Required work:
Rewrite the material starting with the line that contains "You are a GUI" and going on through the line that contains "click(291, 880)", with "drivers" changed to "couriers" and nothing else altered. Leave the pictures out.

Stored data:
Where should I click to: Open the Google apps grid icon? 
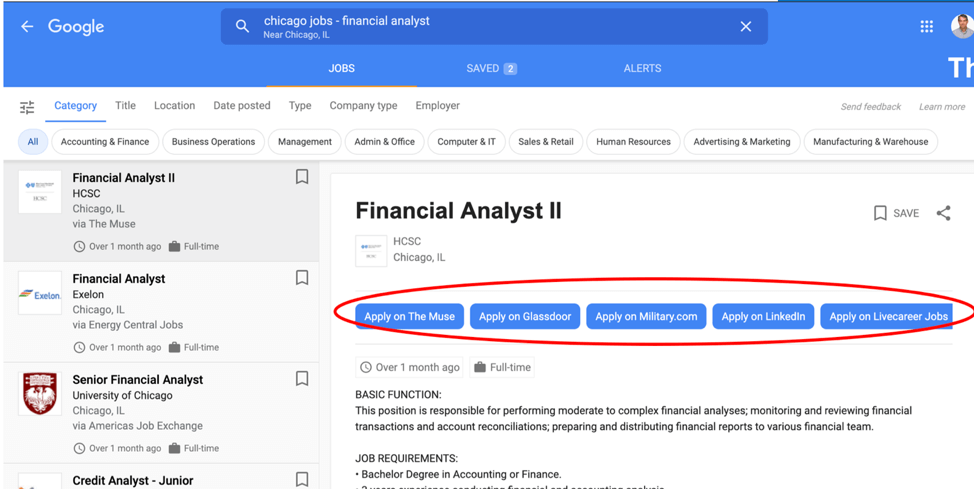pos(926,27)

---

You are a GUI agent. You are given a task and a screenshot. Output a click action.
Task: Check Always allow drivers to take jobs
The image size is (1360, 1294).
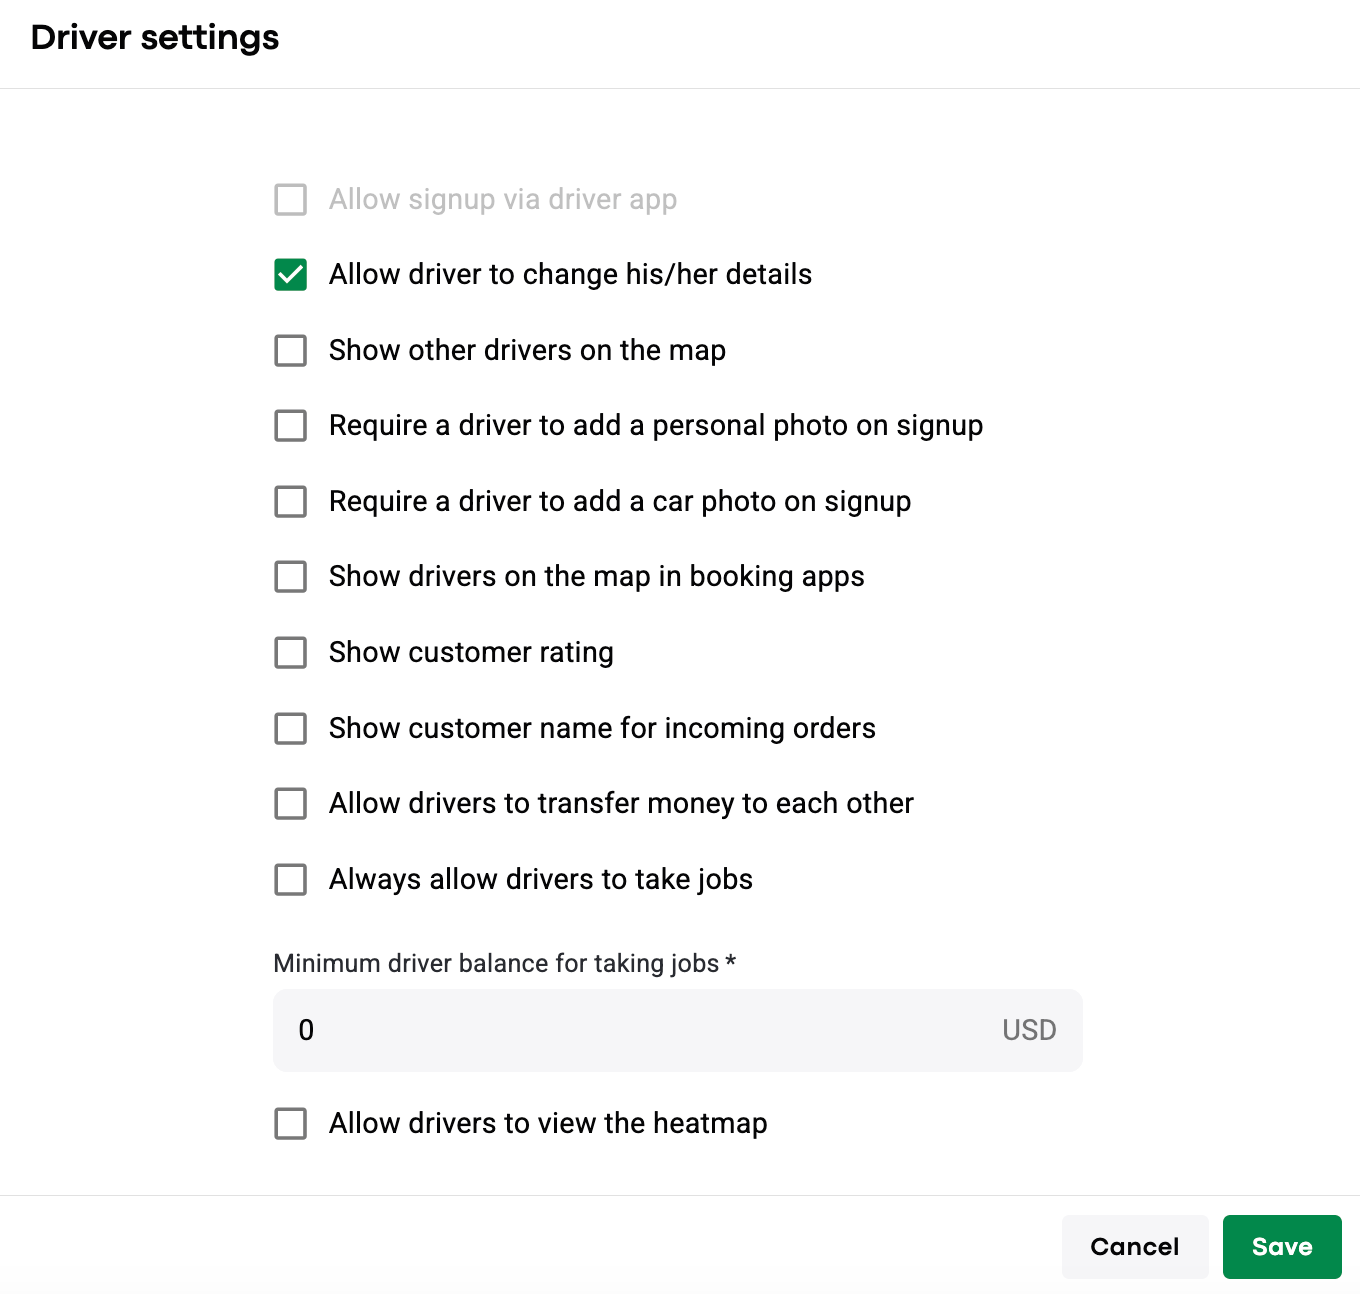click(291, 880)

In response:
You are a GUI agent. You are given a task and a screenshot. Output a click action.
Task: Check Always allow couriers to take jobs
The image size is (1360, 1294).
click(291, 880)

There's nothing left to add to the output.